Introduction

Dagger allows writing automation scripts in regular programming languages. However, at their core, such scripts are just sequences of system commands. Does this mean that with Dagger, our pipelines will become full of exec.Command("go", "build", ".").Run() or os.system("pip install -r ...") constructions?

Dagger also advertises running its pipelines in containers. But what does this actually mean? Does every task (aka Dagger Function) get its own container? Or is it a container per shell-out attempt? Or both? And if tasks are run in containers, how are project files and build artifacts shared between the host machine and these containers?

To answer the above questions, we will write our own Dagger Function, invoke it from the command line, and explore what happens from the user's perspective and under the hood.

But first, let's take a little detour that should help us understand the key technique that Dagger heavily relies on to run its pipelines.

Emulating Dagger with Docker

Docker has made our applications more portable by packaging the runtime dependencies with the app itself. But it also has made the way we build our applications more portable. Today, if a project has a Dockerfile, anyone with just Docker on their machine can build it - there is no need to have the app's build-time dependencies such as the compiler toolchain or the language runtime installed on the host.

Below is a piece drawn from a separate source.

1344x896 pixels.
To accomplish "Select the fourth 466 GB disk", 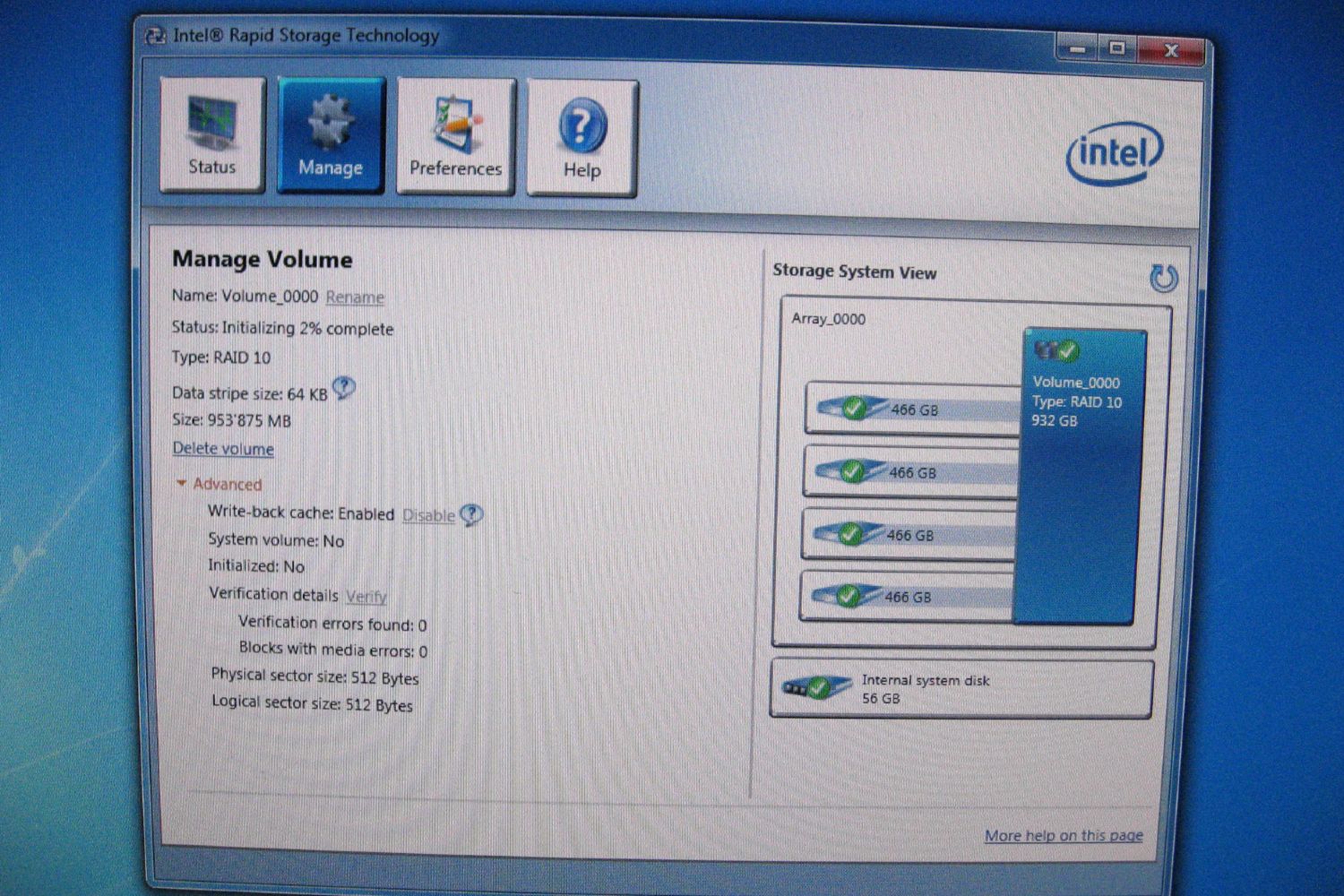I will pyautogui.click(x=904, y=597).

Perhaps less appreciated, but running unit tests or linting the code without installing development tools on the host has become possible, too. Almost every language-specific guide (Go, Node.js, Java, C#, PHP, etc.) of the official Docker documentation has now a section called "Run tests when building", that shows how to organize the project's Dockerfile to make it also suitable for running unit tests.

For instance, here is how we can add the test stage to the Todolist's Dockerfile:

💡 iximiuz/todolist is a toy web service that is used in this course to illustrate various development challenges and the corresponding solutions.

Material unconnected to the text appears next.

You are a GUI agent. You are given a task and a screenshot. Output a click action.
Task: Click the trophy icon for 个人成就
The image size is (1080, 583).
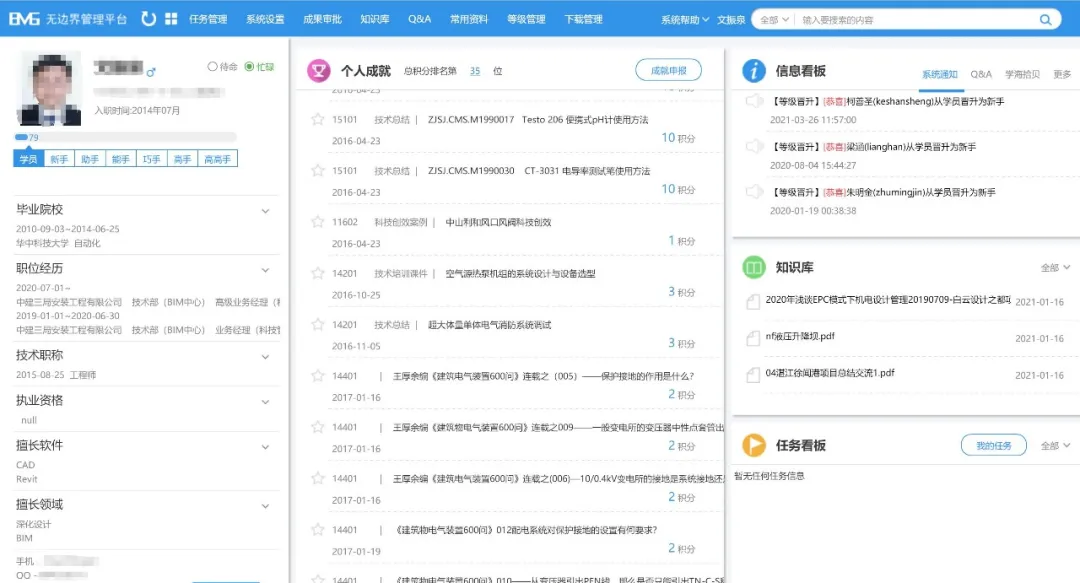tap(319, 71)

~/todolist/Dockerfile (excerpt)
# Base stage
FROM golang:1 AS base
WORKDIR /app
COPY go.mod go.sum ./
RUN go mod download -x

# Test stage
FROM base AS test
COPY . .
RUN go test -v ./...

# Build stage
FROM base AS build
COPY . .
RUN CGO_ENABLED=0 go build -o server ./cmd/server

# Final "production" image
FROM alpine:3 AS runtime
...

Running the docker build command with the --target flag set to test will not produce the final image, but instead will run the unit tests in an temporary container that has the Go toolchain and the project's source code in it:

docker build --target test --progress plain --no-cache .

Furthermore, if some intermediate artifacts (e.g. test coverage reports or the compiled project's binary) need to be extracted from such an ephemeral container to the host, they first can be copied to a scratch stage:

~/todolist/Dockerfile (excerpt)
# Base stage
FROM golang:1 AS base
WORKDIR /app
COPY go.mod go.sum ./
RUN go mod download -x

# Build stage
FROM base AS build
COPY . .
RUN CGO_ENABLED=0 go build -o server ./cmd/server

# Artifact stage
FROM scratch AS artifact
COPY --from=build /app/server .

# Final "production" image
FROM alpine:3 AS runtime
...

...and then saved locally using the --output flag with the type option set to local:

docker build --target artifact --output type=local,dest=./bin .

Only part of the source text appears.